▶ [WORK ORDER]
Return each line of the data below that contains the string "next".

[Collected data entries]
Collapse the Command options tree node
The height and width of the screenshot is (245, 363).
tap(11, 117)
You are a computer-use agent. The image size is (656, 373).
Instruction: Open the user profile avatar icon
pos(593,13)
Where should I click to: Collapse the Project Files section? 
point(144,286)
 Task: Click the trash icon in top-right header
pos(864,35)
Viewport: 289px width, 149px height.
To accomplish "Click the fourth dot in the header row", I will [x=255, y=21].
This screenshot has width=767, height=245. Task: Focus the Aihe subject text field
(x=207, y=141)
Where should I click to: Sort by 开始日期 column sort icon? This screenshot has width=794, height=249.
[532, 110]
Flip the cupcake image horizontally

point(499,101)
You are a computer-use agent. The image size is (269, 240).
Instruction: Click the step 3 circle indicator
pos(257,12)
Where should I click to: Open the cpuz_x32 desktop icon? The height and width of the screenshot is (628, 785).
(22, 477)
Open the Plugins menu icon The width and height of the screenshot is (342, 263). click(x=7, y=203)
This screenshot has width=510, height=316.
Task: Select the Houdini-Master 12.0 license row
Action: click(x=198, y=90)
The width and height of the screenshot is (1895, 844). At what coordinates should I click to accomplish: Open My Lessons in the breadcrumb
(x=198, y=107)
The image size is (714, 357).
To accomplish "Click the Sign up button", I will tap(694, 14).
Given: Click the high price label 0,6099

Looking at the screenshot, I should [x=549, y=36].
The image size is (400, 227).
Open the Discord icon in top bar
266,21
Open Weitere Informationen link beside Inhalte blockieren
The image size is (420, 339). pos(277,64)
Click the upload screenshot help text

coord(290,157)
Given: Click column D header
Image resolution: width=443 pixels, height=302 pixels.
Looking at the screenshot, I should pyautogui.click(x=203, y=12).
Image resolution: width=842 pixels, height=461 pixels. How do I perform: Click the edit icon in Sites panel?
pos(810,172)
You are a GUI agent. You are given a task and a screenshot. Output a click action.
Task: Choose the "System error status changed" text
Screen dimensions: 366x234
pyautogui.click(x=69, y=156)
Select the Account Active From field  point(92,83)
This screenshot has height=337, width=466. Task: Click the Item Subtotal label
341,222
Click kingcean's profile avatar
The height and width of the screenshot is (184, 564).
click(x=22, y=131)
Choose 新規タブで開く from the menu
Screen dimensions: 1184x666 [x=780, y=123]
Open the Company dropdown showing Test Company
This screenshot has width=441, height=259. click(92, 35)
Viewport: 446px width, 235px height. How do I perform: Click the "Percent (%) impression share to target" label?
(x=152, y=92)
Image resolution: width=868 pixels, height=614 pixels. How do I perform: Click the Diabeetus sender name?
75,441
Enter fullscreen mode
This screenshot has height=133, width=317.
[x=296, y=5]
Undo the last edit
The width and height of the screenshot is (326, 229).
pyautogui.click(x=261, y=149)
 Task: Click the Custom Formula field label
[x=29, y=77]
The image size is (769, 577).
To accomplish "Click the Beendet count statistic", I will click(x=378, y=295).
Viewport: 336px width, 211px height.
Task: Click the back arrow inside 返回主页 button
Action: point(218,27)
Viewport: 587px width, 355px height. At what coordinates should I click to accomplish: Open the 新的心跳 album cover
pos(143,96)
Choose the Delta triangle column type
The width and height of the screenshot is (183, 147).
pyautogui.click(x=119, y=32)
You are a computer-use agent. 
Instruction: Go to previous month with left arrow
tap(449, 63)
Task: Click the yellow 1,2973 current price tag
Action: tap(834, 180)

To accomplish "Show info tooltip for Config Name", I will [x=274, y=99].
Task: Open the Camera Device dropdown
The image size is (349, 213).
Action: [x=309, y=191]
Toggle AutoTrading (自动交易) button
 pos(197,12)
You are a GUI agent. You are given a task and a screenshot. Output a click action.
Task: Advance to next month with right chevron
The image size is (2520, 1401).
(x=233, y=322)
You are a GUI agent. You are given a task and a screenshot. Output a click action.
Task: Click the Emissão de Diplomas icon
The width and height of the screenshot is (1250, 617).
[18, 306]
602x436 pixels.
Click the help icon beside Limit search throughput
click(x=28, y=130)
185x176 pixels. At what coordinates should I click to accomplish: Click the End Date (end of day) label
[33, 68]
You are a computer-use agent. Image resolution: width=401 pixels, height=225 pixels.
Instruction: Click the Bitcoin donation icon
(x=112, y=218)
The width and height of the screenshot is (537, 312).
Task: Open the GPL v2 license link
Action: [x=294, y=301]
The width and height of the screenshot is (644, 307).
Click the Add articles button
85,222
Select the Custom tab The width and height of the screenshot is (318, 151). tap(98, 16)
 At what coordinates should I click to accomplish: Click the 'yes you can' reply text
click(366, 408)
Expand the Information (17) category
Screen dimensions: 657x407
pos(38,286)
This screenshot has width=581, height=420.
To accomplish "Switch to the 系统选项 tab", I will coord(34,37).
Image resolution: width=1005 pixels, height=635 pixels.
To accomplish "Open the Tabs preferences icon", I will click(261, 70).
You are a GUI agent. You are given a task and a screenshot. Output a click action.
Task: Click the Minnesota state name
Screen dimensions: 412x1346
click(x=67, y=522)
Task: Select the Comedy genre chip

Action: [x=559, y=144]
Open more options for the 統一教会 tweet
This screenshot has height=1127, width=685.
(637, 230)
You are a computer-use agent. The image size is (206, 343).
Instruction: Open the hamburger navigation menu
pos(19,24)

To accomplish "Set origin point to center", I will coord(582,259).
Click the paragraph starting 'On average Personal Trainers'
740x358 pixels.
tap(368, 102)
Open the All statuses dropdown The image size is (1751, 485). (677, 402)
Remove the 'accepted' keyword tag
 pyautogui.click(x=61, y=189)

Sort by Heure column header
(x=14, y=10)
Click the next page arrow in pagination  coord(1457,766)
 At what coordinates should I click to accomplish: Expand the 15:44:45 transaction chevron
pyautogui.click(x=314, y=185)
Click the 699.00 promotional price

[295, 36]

▶ [WRITTEN SOLUTION]
Task: Advance to next month with right chevron
Click the next page arrow in pagination  coord(1457,766)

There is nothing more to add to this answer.